Il était allongé dans l'herbe, à plat ventre, surveillant le lever du soleil, plus loin, sur la colline. Il se réveillait toujours trop tôt, depuis qu'il était là, il dormait mal, aussi épuisé par le calme de la campagne qui l'avait été par la frénésie de Paris. Sa sœur, chez qui il vivait, le savait et s'en vexait obscurément. Elle n'avait jamais eu d'enfant et Gilles lui avait toujours tenu lieu de fils. N'avoir pas pu «le remettre sur pied», comme elle disait, en quinze jours lui paraissait une insulte directe au Limousin, au bon air et à la famille en général. Bien sûr, elle avait entendu parler de ces «dépressions nerveuses» dans les journaux mais cela lui paraissait plus près d'un caprice que d'une maladie.

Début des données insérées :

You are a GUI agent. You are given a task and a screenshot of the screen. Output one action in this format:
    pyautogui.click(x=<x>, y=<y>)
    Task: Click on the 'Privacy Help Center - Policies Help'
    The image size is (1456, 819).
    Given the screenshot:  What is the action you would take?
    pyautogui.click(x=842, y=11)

Partageant équitablement son temps depuis quarante ans entre ses parents, puis son mari et les soins de la maison, aussi dénuée d'imagination que remplie de bonté, Odile ne pouvait pas croire que le repos, les gros biftecks et la marche à pied ne puissent guérir tous les maux. Et Gilles continuait à maigrir, à se taire et à s'enfuir parfois de la pièce quand elle parlait par exemple avec Florent, son mari, des derniers événements. Et si, par hasard, elle mettait la télévision, un poste merveilleux avec deux chaînes, qu'ils venaient d'acheter, il s'enfermait dans sa chambre et ne réapparaissait que le lendemain. Il avait toujours été déroutant mais Paris l'avait vraiment complètement détraqué, cette fois-ci. Pauvre Gilles... Elle lui passait la main parfois dans les cheveux et curieusement il la laissait faire, s'asseyait même à ses pieds, souvent sans rien dire, lorsqu'elle tricotait, comme soulagé tout à coup par sa présence. Elle lui parlait de choses qui, elle le sentait confusément, ne l'intéressaient pas mais le calmaient, par leur pérennité même: les saisons, les récoltes, les voisins.

Il avait décidé de partir, le lendemain de cette pénible journée à Paris, et comme il était plutôt couvert de dettes, et que de surcroît, n'importe quel inconnu lui faisait peur, il s'était réfugié chez Odile, dans la maison un peu croulante que leur avaient laissée leurs parents et où elle vivait depuis avec son notaire de mari, le doux Florent, aussi incapable semblait-il de faire une affaire qu'un enfant, vivant de quelques fermages et de quelques rentes une vie aussi peu actuelle que possible. Bien sûr, il le savait, il s'ennuierait mortellement mais du moins serait-il à l'abri de lui-même, de ces accès ridicules qui, il le sentait, seraient de plus en plus fréquents, s'il restait à Paris. Et du moins, s'il se roulait par terre, serait-ce devant les brebis du Limousin que cela gênerait moins que ses amis ou sa maîtresse. En plus, se retrouver près de sa sœur, quelqu'un de son sang, avec laquelle les relations allaient de soi, lui semblait une bénédiction. Toute affectivité, toute démonstration lui faisait horreur. Il n'aurait plus rien à se reprocher, vis-à-vis de personne.